Thus, with no disrespect, I have to say that I look forward to reading what new things Turin has to say, but I doubt those statements will be meaningful in terms of which scents I wear or even just to sample. It may be like a foodie telling me how great Steak Tartar is. Or like me telling that person about how great some very “plain” food concoction of mine is. However, there is at least one crucial difference; I can smell the scents I find overwhelming (I just can’t wear them). The top notes person or non-smeller detects little if anything upon drydown, even with plenty of sprays. On the other hand, with just one spray an olfactory wonderland is usually present for me for hours. This is often only the case with vintage formulations, but my guess is that a top notes person really can’t detect any significant difference even if I detect at major one.

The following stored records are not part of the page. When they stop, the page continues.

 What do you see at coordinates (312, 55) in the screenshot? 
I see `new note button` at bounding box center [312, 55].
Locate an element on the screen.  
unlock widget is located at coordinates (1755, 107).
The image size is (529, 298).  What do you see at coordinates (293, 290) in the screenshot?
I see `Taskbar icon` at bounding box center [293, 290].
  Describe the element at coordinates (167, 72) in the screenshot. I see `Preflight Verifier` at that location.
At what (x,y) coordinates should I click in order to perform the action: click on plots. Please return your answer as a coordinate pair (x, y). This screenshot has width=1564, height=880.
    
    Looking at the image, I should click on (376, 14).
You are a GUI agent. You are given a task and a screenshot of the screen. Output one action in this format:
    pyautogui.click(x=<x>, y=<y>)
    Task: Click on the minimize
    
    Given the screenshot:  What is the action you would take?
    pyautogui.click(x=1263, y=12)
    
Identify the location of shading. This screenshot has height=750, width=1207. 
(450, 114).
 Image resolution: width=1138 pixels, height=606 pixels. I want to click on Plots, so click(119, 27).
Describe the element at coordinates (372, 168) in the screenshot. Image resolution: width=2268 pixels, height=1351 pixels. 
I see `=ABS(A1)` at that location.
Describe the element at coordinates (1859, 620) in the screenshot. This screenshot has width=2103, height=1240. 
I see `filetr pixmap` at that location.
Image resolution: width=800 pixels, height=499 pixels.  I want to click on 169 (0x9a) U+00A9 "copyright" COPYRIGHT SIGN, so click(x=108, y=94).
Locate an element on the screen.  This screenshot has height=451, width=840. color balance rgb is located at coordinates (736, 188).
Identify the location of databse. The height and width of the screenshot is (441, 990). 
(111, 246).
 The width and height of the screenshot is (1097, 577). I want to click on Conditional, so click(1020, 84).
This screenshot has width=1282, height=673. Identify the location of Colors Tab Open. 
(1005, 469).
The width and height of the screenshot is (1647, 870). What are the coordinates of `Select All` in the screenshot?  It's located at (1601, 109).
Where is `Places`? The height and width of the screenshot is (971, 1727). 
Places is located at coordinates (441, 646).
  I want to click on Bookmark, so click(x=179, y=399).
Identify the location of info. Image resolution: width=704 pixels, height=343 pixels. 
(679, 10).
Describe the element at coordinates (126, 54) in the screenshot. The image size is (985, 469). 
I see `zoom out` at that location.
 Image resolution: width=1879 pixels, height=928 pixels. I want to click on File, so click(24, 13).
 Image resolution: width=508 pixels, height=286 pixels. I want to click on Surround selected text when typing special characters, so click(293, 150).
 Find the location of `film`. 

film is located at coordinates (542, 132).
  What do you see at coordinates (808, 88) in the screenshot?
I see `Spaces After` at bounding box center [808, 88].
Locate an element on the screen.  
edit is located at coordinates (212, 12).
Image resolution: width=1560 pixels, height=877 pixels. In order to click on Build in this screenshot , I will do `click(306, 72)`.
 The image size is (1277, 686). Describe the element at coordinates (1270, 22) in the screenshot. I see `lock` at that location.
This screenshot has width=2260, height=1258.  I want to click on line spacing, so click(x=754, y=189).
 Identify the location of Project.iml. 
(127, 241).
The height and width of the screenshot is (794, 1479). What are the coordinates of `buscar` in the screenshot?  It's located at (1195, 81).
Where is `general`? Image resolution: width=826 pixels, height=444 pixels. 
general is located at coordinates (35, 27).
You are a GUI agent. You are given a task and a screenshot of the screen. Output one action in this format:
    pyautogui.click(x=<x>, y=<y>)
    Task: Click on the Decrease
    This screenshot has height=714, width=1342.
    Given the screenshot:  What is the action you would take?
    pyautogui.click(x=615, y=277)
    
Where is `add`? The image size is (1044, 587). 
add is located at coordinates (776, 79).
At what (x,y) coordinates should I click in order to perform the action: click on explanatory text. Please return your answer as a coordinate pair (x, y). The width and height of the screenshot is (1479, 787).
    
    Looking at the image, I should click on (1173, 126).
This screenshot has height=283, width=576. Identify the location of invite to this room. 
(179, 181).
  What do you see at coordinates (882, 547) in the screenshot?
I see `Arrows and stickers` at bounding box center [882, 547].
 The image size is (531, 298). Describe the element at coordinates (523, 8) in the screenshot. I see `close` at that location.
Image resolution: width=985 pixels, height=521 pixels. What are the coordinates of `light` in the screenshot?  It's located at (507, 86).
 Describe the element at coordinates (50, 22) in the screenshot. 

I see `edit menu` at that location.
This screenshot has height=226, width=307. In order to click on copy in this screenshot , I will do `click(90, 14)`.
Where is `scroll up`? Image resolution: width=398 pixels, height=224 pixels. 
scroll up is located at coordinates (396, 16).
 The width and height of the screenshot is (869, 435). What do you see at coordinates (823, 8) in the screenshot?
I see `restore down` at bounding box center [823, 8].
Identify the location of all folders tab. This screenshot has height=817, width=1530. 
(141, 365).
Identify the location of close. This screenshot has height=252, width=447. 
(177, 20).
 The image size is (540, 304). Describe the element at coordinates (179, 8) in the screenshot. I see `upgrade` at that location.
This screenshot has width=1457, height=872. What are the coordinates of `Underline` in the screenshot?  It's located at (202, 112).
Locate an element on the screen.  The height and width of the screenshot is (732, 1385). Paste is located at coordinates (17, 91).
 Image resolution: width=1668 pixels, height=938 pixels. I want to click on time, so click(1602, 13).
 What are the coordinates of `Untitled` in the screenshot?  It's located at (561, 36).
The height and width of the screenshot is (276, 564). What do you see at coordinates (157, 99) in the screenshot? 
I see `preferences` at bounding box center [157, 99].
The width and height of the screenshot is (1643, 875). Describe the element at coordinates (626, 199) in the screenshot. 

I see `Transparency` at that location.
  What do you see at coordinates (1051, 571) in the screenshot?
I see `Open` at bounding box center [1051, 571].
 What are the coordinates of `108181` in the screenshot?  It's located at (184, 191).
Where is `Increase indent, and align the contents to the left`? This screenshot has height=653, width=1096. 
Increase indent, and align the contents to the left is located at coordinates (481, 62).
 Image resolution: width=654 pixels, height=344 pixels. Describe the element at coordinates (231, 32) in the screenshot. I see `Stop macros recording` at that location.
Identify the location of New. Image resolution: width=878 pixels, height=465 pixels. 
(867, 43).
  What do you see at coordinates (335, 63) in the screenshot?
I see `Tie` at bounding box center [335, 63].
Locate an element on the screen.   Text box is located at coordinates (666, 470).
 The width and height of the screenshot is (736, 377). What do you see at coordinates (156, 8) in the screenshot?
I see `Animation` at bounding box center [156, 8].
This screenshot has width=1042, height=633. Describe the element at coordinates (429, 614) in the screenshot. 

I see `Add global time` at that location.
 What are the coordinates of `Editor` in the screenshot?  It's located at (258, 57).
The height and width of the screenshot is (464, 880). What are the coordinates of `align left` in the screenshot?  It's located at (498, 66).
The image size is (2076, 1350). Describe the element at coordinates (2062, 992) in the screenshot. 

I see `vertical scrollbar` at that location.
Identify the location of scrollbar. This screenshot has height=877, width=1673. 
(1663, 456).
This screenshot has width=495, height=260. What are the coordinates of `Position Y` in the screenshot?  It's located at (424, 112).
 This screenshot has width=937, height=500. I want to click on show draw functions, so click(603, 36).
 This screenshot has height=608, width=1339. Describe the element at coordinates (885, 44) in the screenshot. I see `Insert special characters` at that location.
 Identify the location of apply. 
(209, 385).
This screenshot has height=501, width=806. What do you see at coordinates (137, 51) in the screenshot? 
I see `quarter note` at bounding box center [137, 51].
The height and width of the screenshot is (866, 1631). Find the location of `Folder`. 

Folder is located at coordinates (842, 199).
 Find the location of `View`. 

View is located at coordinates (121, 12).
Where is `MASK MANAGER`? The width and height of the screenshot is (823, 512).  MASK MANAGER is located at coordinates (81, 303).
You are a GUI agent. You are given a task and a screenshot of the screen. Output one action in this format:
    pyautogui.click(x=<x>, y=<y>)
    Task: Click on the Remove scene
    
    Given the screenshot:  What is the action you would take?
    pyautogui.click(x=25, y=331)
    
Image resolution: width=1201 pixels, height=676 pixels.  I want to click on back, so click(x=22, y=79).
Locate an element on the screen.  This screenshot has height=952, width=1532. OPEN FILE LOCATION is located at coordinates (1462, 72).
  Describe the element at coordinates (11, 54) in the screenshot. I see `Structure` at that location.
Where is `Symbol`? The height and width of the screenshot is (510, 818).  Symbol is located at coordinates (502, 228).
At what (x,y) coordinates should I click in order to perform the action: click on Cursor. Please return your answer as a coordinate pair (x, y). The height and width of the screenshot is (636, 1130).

Years ago, a business acquaintance of mine used the word “floof.” He was referring to the kind of person who seemed to think he or she was better than others, but was also aloof on some level. This kind of person likes to “make an entrance,” say a few words (usually including a witticism), then quickly depart the scene, off to yet another “appearance.” Too many of Mr. Turin’s reviews come across to me like this, and I just find them a waste of my time at this point. However, I will likely go ahead and read them, hoping that there is some nugget of wisdom in at least a few. Some may find this quite irritating, but to me if it’s the reality of the situation then I just decide if it’s worth the effort. Everyone should have the right to be a “floof” if he or she wants; the rest of us then get to decide if we want to pay attention to that person, and if so, how much.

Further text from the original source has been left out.